‘Carrying’ Their Stories
Anglophone Bangladeshi Akram Khan’s Bahok, a modern dance production with eight dancers from as many countries
I remember once, during a several-hour transit wait, walking up and down the long anonymous concrete and glass halls of the main terminal at the Frankfurt airport. Since there was nothing else to do, I watched the people who were waiting in the empty concourse.
All I saw was the monotony and boredom of waiting. There was none of the eager bubbling anticipation of an arrivals hall despite the fact that they were waiting to go places I had never been but had always longed to see. Lines of people waiting for Barcelona and Belgrade, Kuala Lumpur and Ulan Bator, Rio de Janeiro and Nouakchott. What struck me most was the feeling that the world was dividing itself up into its different peoples, right there at the Frankfurt airport.
One line of passengers, though, was different: those people were of all colors, shapes and sizes. They were waiting for the flight to Atlanta. I have often thought back on that line: it has remained my metaphor for globalization and the cross-cultural environment that becomes ever more present around us.
Akram Khan’s Bahok, performed at the Festspielhaus St. Pölten on Nov. 13 and 14, opens with just this scene, a transit hall in an airport. Eight dancers from nearly as many countries – South Africa, Korea, Taiwan, India, Slovakia, Spain, China – are in a barren waiting room, furnished with only few more chairs than people, with a large information board above their heads. The kind you sometimes still see in train stations, with black cards that periodically flip around, like the sudden clamor of a flock of startled birds, to announce an arrival or a departure. It’s a sound that we have nearly forgotten now that LED boards have become the norm. But just like the waiting dancers, the noise makes us look up in expectation.
Bahok performed by the Akram Khan Company together with members of the National Ballet of China, is a tale of identity and the meaning of home. It had its world premiere in Beijing in January 2008 and has since been performed around the world. It is truly a phenomenon of globalized art.
Akram Khan was born in London in 1974 as the son of immigrants from Bangladesh. He grew up in a melting pot neighborhood, and like many there, he only became British at school. At home he lived in a small other world – Little Bangladesh so to speak. There he spoke Bengali, and at the insistence of his mother he studied Kathak, one of the eight forms of classical Indian dance.
The word “kathak” derives from Sanskrit “katha,” meaning story, and “kathaka” meaning story teller (the English word “quote” is etymologically related). This dance form can trace its origins to the nomadic bards of ancient India, who told tales of the Indian gods, morality stories, and myths. The abstract hand and arm gestures of Kathak as well as the facial expressions are clearly rooted in mime. The Kathak dancer wears bells on the ankles, and the audible footwork mimics the rhythms of speech, or becomes an instrument that blends with the accompanying tabla.

#### Dataset:
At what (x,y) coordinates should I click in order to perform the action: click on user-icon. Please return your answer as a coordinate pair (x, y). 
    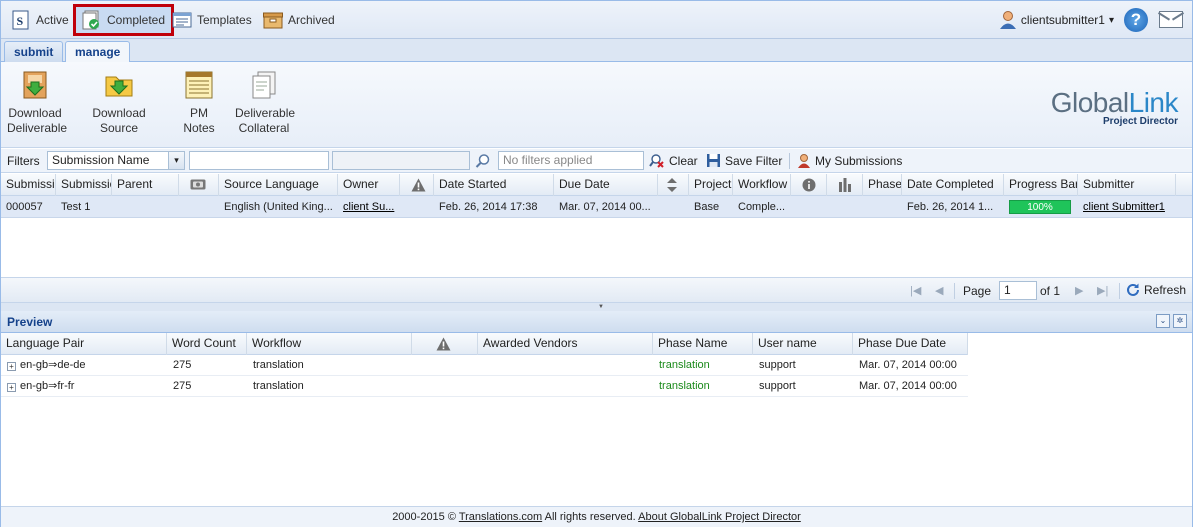
    Looking at the image, I should click on (804, 161).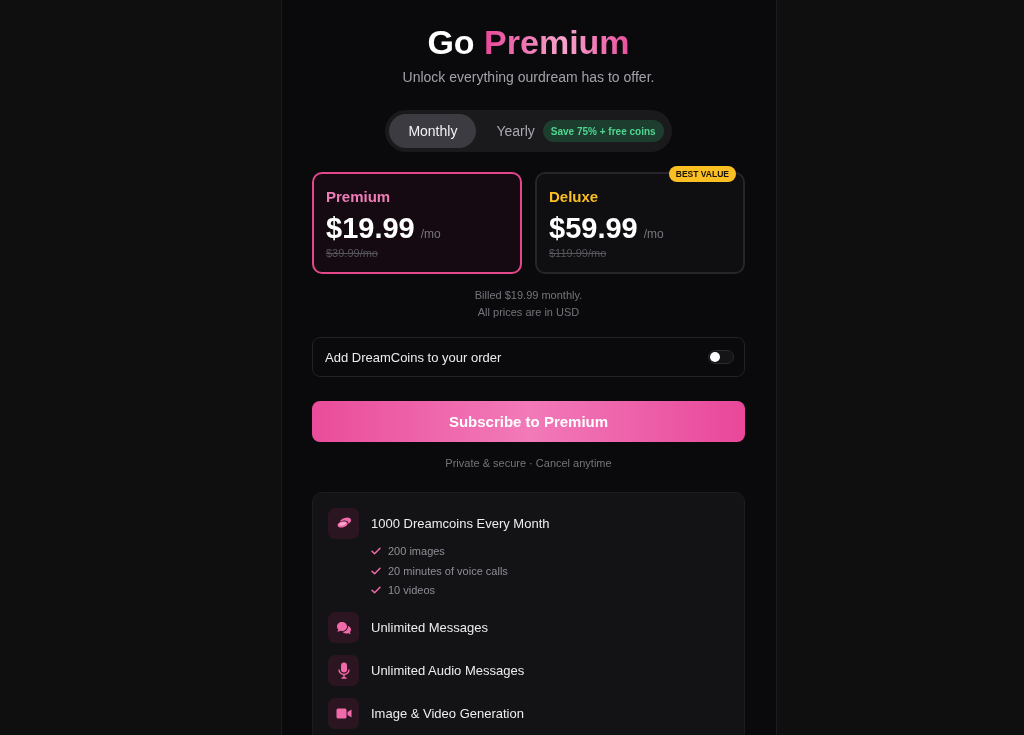  Describe the element at coordinates (528, 463) in the screenshot. I see `security-note: Private & secure · Cancel anytime` at that location.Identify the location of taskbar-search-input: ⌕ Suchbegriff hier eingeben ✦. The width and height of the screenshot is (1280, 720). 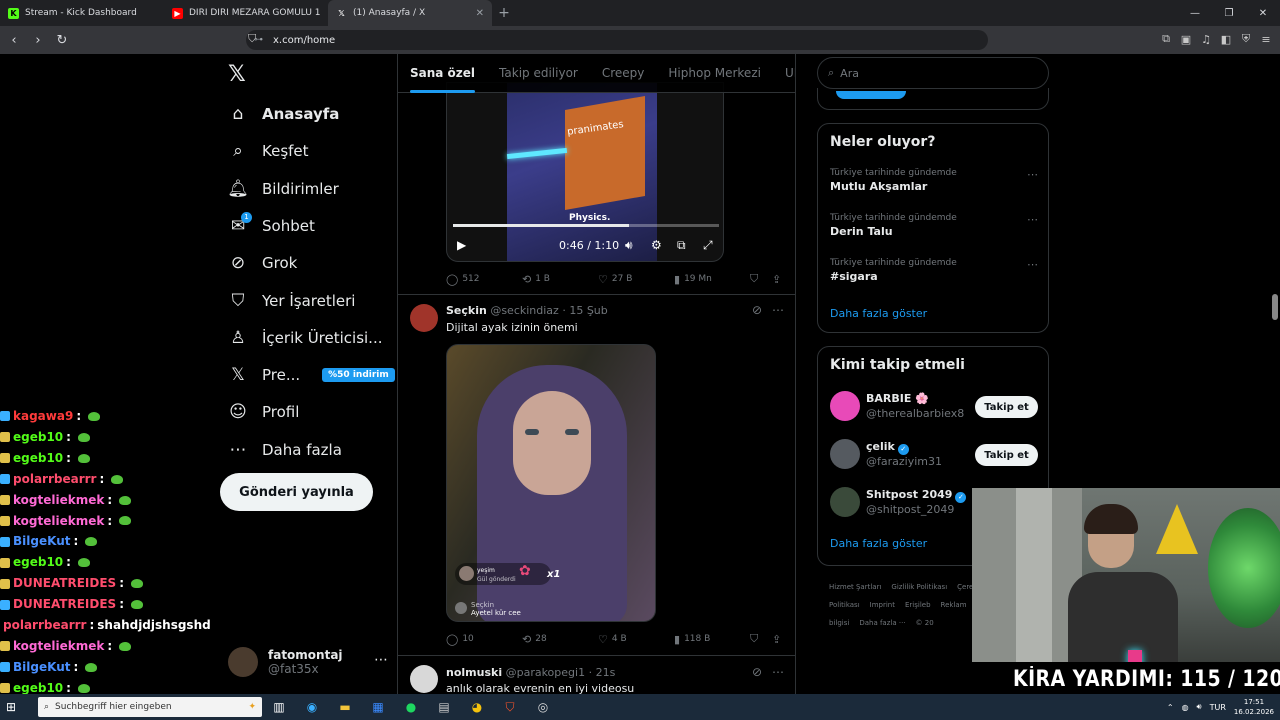
(150, 707).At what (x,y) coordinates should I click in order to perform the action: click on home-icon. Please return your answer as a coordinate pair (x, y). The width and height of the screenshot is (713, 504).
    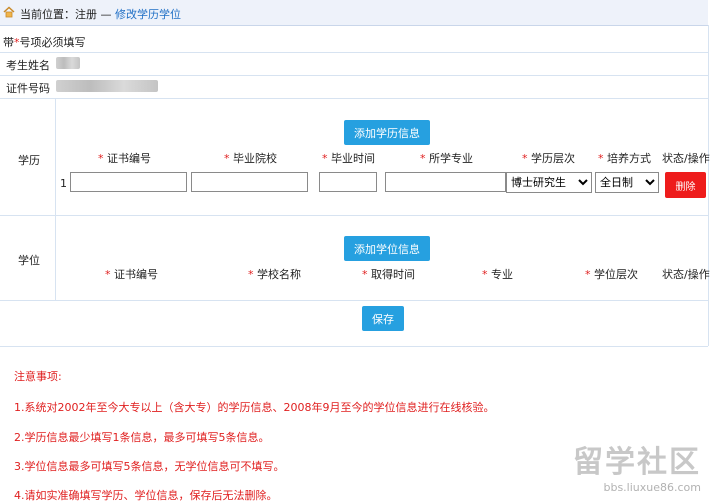
    Looking at the image, I should click on (9, 12).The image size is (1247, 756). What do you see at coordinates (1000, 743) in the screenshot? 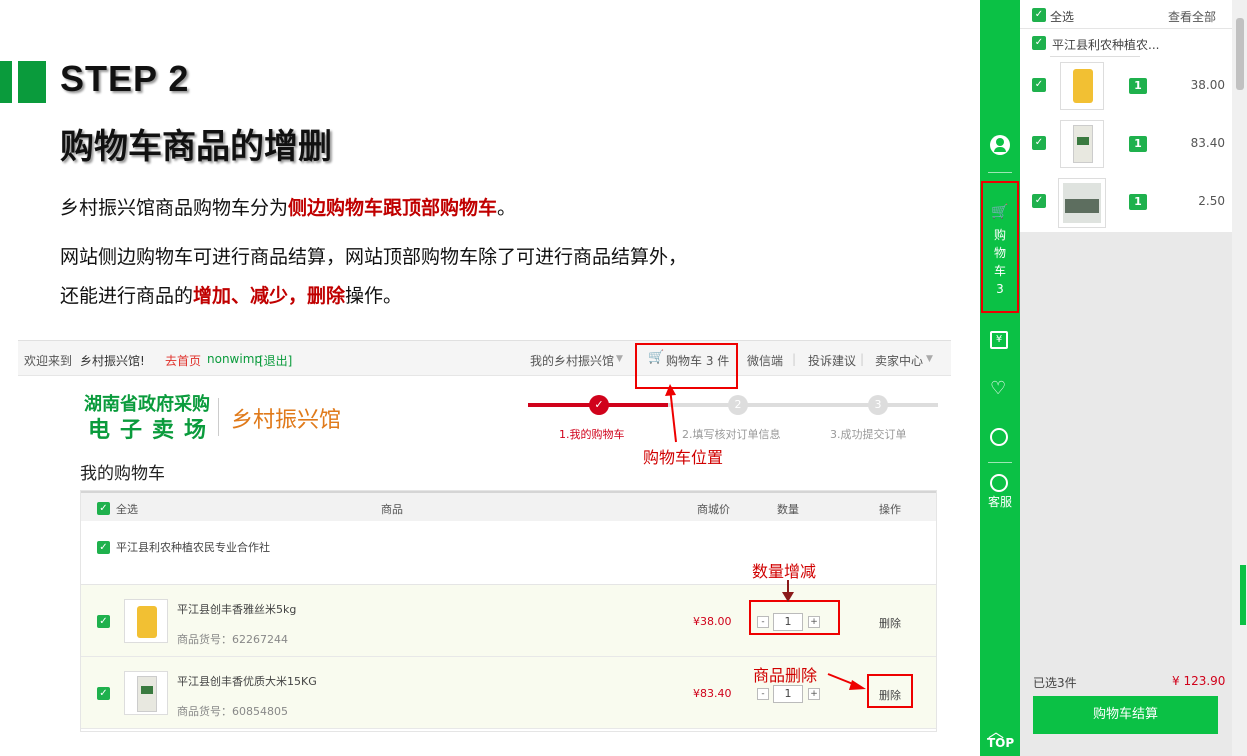
I see `back-to-top-button: TOP` at bounding box center [1000, 743].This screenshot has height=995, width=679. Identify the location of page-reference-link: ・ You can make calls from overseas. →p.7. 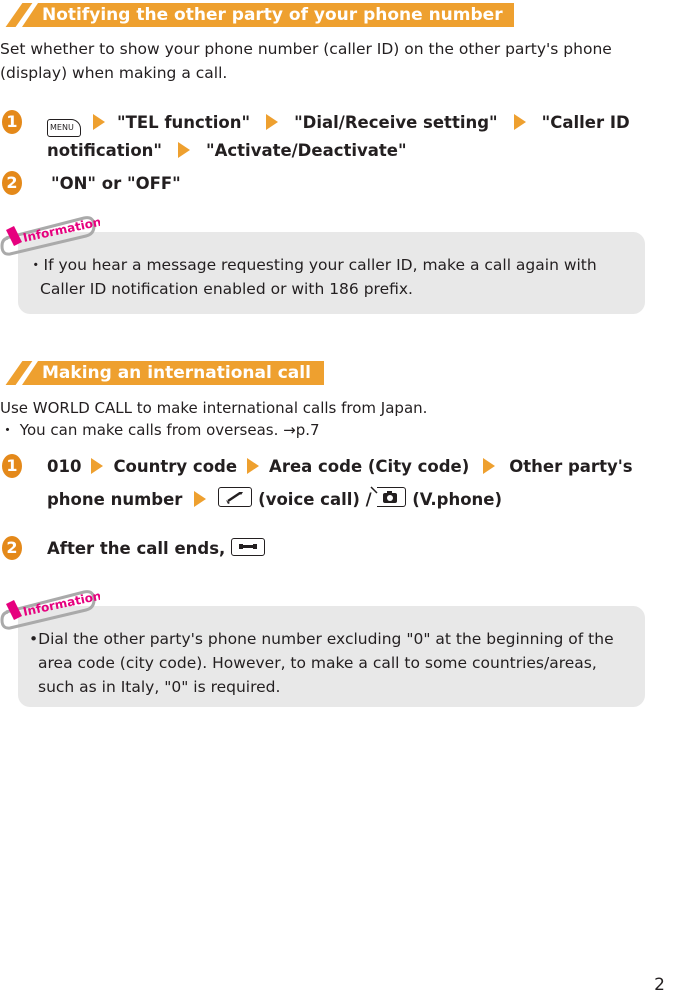
(160, 430).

#### How to complete this task:
Reproduce the passage of the Bahok review between "Akram Khan was" and "classical Indian dance.", inclusive, word for word.

#### Answer section:
Akram Khan was born in London in 1974 as the son of immigrants from Bangladesh. He grew up in a melting pot neighborhood, and like many there, he only became British at school. At home he lived in a small other world – Little Bangladesh so to speak. There he spoke Bengali, and at the insistence of his mother he studied Kathak, one of the eight forms of classical Indian dance.